LLM Preamble — Project

Overview

LLM Preamble asks whether the system-prompt content of a coding agent materially changes the code its model produces. Two investigations sit behind a one-sentence answer: yes, but the direction is governed by overlap between the preamble’s enumerated dimensions and the dimensions the downstream evaluator scores, not by tone or expertise.

The question

Coding-agent vendors and researchers ship long, opinionated system prompts (“you are a senior engineer”, “prefer composition over inheritance”, “validate inputs and handle edge cases”).

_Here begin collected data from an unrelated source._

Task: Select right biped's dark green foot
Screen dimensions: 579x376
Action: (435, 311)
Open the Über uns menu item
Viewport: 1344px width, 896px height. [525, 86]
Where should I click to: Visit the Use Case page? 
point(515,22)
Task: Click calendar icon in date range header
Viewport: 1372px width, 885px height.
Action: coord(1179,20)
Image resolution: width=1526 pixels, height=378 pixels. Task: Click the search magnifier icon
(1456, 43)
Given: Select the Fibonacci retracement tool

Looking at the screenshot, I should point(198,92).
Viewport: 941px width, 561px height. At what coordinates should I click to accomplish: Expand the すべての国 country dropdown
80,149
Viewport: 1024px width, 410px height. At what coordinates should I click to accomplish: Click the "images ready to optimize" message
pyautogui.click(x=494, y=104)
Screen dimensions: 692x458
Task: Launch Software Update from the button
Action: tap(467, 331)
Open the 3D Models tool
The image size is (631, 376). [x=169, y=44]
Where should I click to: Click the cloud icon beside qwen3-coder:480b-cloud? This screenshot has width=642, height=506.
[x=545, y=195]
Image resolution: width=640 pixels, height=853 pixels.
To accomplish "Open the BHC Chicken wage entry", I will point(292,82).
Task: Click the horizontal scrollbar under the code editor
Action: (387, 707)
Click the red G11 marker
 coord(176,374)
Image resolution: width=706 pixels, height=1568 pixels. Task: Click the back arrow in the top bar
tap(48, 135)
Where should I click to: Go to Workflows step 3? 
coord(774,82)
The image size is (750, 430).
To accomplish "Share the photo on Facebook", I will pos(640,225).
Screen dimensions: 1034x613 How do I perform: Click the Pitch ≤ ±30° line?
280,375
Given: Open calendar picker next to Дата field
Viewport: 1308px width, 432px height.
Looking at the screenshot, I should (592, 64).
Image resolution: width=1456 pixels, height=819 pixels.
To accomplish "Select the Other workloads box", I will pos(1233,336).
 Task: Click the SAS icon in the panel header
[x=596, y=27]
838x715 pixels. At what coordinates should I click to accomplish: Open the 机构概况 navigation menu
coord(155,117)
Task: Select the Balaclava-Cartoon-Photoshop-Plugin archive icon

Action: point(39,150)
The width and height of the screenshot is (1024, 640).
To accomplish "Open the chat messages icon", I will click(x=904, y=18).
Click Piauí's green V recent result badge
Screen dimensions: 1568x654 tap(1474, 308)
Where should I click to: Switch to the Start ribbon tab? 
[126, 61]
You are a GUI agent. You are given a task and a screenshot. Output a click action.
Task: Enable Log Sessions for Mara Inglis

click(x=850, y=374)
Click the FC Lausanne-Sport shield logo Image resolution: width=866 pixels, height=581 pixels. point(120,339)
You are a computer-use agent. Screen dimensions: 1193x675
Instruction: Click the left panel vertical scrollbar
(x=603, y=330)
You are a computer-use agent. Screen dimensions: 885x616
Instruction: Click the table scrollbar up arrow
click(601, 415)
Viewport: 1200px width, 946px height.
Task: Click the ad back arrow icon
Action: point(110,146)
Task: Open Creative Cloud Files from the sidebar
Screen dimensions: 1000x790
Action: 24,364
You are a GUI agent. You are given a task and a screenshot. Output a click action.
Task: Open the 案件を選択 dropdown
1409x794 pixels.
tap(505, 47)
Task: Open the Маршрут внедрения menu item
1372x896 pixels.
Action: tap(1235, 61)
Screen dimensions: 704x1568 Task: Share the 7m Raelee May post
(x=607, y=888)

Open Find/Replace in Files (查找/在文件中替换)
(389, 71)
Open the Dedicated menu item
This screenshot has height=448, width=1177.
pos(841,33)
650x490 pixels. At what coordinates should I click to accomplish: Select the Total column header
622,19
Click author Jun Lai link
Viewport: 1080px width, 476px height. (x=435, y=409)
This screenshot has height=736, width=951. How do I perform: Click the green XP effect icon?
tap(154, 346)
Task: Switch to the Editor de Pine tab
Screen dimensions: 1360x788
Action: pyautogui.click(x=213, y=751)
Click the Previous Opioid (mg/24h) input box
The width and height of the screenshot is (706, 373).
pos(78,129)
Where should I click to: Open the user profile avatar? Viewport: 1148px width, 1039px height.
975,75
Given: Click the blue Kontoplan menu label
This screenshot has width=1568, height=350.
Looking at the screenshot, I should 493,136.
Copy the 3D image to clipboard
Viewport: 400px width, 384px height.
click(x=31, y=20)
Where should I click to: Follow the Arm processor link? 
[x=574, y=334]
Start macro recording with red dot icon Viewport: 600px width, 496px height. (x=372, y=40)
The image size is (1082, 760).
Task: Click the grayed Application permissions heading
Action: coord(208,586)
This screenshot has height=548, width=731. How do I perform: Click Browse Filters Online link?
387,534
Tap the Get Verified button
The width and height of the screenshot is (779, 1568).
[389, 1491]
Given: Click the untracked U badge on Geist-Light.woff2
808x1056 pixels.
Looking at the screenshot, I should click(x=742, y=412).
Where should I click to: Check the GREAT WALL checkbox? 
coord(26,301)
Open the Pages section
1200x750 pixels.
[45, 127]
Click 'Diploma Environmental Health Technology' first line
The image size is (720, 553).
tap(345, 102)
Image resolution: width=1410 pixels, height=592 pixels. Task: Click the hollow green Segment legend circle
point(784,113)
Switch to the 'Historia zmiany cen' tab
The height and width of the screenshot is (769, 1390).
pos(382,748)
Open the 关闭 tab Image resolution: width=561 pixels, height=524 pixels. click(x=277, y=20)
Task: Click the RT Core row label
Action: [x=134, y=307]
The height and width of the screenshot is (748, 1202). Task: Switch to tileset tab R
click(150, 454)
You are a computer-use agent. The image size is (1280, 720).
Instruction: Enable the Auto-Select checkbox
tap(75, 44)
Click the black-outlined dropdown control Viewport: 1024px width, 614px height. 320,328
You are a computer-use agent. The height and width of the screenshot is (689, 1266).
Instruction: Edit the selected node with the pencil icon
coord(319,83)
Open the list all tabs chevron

Whether that preamble content actually moves output quality, in which directions, and through what mechanism, was largely unmeasured. v1 established a measurable effect on alignment-tunable craft dimensions. v2 refined the mechanism with independent confound probes.

Method

Both investigations use locked analysis plans before any data collection. The generation pool spans 10 frontier models via OpenRouter, a fixed task suite, and multiple preamble conditions per task. Evaluation uses LLM-as-judge with a cross-judge panel: every generation rated by a panel of judges blind to which preamble produced it, with mixed-effects models accounting for model, task, and judge random effects. Independent confound probes then test the proposed mechanism rather than only the headline effect.

What it found

Preambles are potent enough to push performance below the no-prompt baseline. A “junior developer” framing and a high-effort expert directive enumerating non-rubric dimensions both lower code quality more than the strongest aligned preamble raises it (β = −0.060 and −0.155 respectively, both p < 10⁻⁴ vs no preamble). The lever pulls both directions, and harder downward than upward. Whatever you put in the preamble, the model genuinely listens to.
The mechanism is rubric overlap, not engineering virtue. A bare list of the evaluator’s dimensions, with no expert tone, captures ~70% of the maximum positive lift. Imperative phrasing and per-dimension explanations add the remaining 30%. What’s enumerated moves; what isn’t, doesn’t.
Implication: there is no universal best preamble. Preamble winners flip under a different evaluator. The “best” preamble for a benchmark that scores compactness and performance would lose under a benchmark that scores documentation and edge-case handling.
Static-analysis tools (radon, pylint, cyclomatic, Halstead) can’t see preamble effects at all. Flat results across every condition. The signal lives only in evaluators that score the dimensions preambles actually tune.

Built with ML Lab

The investigation was run end-to-end inside ML Lab, with hypothesis sharpening, pre-registration with locked metrics and pass criteria, adversarial review of the experimental design, and an append-only audit log of every step. The pre-registration, falsifiable claims, and explicit confound probes aren’t decoration; they’re what the framework requires. This is the second public investigation completed through that workflow, after ATO Device Embeddings.